**PROBLEM REQUIREMENTS**
Respond with nothing but the number of lines in this data that include the word "beside".

**TASK DATA**
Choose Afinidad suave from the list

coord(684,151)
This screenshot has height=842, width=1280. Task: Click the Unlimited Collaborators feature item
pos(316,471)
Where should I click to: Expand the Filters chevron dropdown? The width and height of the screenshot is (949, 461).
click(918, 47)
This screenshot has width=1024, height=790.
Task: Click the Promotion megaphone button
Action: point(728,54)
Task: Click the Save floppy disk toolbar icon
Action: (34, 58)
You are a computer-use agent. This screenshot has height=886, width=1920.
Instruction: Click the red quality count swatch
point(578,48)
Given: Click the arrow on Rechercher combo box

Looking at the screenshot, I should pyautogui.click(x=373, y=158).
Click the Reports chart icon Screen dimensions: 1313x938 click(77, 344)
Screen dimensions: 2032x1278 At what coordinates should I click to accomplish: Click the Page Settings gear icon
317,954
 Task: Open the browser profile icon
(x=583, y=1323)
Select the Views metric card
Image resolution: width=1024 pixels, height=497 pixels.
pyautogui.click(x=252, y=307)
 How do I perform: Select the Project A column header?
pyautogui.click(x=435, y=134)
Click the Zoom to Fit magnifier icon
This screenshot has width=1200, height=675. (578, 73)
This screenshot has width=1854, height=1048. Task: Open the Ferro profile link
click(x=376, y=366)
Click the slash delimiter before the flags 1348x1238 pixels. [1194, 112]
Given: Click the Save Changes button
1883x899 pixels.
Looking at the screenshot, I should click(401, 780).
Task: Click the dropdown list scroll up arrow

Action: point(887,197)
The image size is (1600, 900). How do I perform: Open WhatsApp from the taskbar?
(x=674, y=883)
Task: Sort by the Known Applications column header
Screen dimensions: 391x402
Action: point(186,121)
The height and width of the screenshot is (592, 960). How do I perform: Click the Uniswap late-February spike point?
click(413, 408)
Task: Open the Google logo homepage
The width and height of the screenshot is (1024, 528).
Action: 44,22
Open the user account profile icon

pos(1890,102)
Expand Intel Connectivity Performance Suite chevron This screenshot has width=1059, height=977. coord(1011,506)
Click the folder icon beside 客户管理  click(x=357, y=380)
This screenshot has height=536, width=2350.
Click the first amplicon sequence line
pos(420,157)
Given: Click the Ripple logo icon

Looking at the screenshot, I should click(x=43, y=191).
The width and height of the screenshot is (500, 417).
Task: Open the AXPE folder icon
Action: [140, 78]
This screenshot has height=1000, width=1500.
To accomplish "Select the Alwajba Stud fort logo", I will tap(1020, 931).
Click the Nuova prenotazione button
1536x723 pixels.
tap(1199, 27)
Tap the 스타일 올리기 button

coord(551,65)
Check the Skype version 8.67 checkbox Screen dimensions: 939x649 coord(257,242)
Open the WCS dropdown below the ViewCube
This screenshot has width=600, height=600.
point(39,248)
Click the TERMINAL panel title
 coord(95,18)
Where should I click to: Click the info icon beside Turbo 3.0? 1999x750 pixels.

**TASK RESPONSE**
2